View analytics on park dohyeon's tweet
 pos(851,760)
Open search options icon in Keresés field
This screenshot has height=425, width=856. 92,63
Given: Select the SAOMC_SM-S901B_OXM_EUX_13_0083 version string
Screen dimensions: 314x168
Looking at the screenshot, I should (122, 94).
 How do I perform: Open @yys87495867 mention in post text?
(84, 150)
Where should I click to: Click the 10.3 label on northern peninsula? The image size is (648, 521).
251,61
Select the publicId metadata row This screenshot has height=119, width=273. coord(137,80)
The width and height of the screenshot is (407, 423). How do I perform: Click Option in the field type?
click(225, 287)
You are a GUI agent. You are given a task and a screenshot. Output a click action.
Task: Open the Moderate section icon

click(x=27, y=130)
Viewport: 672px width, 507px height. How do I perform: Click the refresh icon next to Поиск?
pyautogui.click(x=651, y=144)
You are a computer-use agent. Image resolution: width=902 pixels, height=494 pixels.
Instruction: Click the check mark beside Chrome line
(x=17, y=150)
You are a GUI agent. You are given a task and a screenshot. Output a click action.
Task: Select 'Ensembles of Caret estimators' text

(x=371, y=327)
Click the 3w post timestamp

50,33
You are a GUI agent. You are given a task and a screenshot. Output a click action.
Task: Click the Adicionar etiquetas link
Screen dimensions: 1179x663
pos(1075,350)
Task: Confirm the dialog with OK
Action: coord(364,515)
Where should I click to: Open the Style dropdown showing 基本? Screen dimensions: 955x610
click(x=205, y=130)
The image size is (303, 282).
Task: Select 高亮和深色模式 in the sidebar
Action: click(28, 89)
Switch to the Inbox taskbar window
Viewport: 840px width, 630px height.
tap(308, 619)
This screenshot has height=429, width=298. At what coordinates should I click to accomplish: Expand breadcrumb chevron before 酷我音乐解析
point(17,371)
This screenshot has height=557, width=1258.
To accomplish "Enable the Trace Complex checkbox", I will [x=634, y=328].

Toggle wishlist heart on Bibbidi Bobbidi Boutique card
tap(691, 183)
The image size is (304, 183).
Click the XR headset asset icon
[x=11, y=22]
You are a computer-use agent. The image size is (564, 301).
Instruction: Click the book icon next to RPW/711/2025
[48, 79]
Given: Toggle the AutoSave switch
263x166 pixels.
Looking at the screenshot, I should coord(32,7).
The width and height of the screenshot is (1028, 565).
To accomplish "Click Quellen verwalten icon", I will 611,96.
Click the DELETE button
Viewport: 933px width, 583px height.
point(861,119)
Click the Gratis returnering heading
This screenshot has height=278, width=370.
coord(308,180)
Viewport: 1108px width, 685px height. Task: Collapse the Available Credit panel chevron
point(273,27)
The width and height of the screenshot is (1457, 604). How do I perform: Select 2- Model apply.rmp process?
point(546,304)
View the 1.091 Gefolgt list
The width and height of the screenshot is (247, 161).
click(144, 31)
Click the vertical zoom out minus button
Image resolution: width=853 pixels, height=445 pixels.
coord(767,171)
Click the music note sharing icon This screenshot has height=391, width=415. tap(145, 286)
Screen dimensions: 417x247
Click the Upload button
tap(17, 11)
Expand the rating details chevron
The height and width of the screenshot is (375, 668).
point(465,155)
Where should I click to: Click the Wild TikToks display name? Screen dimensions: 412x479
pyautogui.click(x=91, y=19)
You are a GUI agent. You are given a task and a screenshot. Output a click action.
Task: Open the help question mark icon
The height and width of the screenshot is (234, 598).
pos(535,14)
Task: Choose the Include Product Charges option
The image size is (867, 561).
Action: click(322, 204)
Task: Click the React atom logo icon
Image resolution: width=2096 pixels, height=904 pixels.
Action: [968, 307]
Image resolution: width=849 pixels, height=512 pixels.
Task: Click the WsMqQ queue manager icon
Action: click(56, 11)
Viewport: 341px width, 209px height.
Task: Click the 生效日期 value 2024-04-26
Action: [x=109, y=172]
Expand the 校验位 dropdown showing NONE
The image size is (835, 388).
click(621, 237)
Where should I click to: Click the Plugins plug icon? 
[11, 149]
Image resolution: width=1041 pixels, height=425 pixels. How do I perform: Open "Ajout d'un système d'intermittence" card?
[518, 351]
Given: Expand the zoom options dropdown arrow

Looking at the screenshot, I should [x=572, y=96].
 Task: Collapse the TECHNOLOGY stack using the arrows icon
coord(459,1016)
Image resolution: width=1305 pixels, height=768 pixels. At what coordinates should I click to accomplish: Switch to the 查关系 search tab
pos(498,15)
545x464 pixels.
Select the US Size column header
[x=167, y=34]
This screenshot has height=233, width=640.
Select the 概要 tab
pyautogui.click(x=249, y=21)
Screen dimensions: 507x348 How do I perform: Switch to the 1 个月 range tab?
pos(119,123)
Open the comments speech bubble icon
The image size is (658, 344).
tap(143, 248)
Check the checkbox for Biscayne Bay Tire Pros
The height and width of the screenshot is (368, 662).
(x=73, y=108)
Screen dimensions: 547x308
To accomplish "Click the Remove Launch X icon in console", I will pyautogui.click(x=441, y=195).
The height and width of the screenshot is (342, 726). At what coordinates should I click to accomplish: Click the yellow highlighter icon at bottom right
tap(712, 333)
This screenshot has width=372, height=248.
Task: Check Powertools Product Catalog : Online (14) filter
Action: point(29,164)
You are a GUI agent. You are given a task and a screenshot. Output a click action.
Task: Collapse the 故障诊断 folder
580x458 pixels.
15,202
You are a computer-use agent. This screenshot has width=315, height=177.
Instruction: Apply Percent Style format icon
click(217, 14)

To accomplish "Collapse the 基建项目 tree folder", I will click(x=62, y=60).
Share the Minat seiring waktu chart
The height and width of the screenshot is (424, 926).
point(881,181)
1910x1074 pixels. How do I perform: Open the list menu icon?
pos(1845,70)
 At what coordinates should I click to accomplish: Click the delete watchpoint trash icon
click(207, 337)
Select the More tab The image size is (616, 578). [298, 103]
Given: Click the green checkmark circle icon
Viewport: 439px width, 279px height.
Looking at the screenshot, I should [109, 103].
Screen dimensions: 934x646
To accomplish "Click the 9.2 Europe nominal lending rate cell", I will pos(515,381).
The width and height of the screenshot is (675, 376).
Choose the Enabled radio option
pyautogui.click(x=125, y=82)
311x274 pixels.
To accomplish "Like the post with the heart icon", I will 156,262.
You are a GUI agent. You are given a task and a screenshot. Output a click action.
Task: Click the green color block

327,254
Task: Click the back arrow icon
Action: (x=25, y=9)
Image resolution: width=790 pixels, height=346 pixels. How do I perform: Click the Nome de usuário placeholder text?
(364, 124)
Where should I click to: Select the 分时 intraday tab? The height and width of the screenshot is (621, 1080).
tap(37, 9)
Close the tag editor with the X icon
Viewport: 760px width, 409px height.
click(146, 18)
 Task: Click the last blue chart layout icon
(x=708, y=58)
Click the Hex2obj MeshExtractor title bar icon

▶ Work required
Scan the material above. Return every line containing the string "computer".

▶ Solution to the exercise
You are a computer-use agent. Image resolution: width=902 pixels, height=494 pixels.
You are a computer-use agent. The image size is (564, 301).
You are a computer-use agent. This screenshot has width=315, height=177.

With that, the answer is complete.